* Brenden Moore at the SJ-R…
The Springfield Police Department has issued a cease-and-desist notice to a local restaurant that opened for dine-in service in defiance of Gov. JB Pritzker’s stay-at-home order. […]
[Springfield Police Chief Kenny Winslow] said law enforcement often gets caught in the middle when seeking to enforce orders while understanding the struggle people are going through.
“We all empathize with the small business and the struggles that they are going through right now,” Winslow said. “But on the other hand, how do you treat somebody different from those who are compliant and doing the right thing versus somebody who’s openly defiant? … We get caught in the middle … we’ve gotten called by employees. … We’ve gotten calls by competitors. We’ve gotten called by the state. So everybody has an opinion on this … and again, we’re not the jury on these. We’re not the judge on these. We simply just forward that information to the appropriate (agencies) and they can take whatever enforcement action they choose to take.”
Emphasis added because this is something that’s often lost in the media circus surrounding the violators. Law-abiding competitors are often the ones lodging complaints.
* Meanwhile, this is from that NPR story we discussed yesterday…
Eating indoors at a restaurant: medium to high risk
Indoor dining “is still amongst the riskier things you can do,” [Dr. Emily Landon, a hospital epidemiologist and infectious diseases specialist at University of Chicago Medicine] warns. The trouble is, says [Dr. William Miller, an epidemiologist at Ohio State University], “people tend to linger in restaurants. So even if spacing is OK, the duration of exposure is longer.” Also, he says, talking “appears to lead to some release of the virus.”
[Dr. Abraar Karan, a physician and public health researcher at Harvard Medical School] notes that one outbreak in Guangzhou, China, took place in a restaurant with no windows and poor ventilation, and the air conditioning appears to have blown droplets between tables.

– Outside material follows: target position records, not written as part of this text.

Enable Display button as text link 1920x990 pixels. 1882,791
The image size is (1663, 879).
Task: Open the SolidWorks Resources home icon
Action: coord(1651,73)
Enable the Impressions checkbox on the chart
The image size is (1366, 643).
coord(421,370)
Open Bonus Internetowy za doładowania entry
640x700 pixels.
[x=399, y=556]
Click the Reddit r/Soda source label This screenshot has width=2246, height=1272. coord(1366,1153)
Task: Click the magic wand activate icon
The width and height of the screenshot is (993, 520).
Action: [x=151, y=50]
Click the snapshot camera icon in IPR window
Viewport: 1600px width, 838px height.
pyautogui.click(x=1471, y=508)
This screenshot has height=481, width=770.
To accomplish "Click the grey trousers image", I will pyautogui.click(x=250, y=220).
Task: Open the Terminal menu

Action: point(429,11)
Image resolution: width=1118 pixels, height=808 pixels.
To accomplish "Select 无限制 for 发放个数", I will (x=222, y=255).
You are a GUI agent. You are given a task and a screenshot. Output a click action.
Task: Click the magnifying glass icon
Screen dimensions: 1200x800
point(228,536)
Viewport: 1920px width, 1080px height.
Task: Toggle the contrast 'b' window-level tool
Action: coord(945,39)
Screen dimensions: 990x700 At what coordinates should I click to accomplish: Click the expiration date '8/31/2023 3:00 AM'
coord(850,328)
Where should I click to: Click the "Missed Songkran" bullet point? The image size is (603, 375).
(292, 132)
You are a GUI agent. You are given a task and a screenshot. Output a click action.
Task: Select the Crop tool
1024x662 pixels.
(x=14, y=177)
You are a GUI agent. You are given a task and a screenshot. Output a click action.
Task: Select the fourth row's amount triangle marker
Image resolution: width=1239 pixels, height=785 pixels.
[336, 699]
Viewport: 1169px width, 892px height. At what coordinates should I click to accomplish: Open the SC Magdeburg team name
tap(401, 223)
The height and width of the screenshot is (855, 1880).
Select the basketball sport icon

What alters risk? [Dr. Andrew Janowski, a pediatric infectious diseases expert at Washington University in St. Louis] says the risk level depends on how well the restaurant has adapted for the pandemic. Eateries should reduce and space out seating, require servers to wear masks and offer easy access to hand-washing stations.
They should also provide single-use options for condiments so you don’t have to touch shared ones, says Janowski. And they should close all self-serve areas like soda fountains or buffet tables.
If you do go to a restaurant, look for outdoor seating. Landon says she would go with only members of her household, because “I don’t want to have to take my mask off in the close proximity of a bunch of other people.”
* The Question: Do you plan to eat outdoors at a restaurant after your region enters Phase 3 (most likely this Friday)? Explain.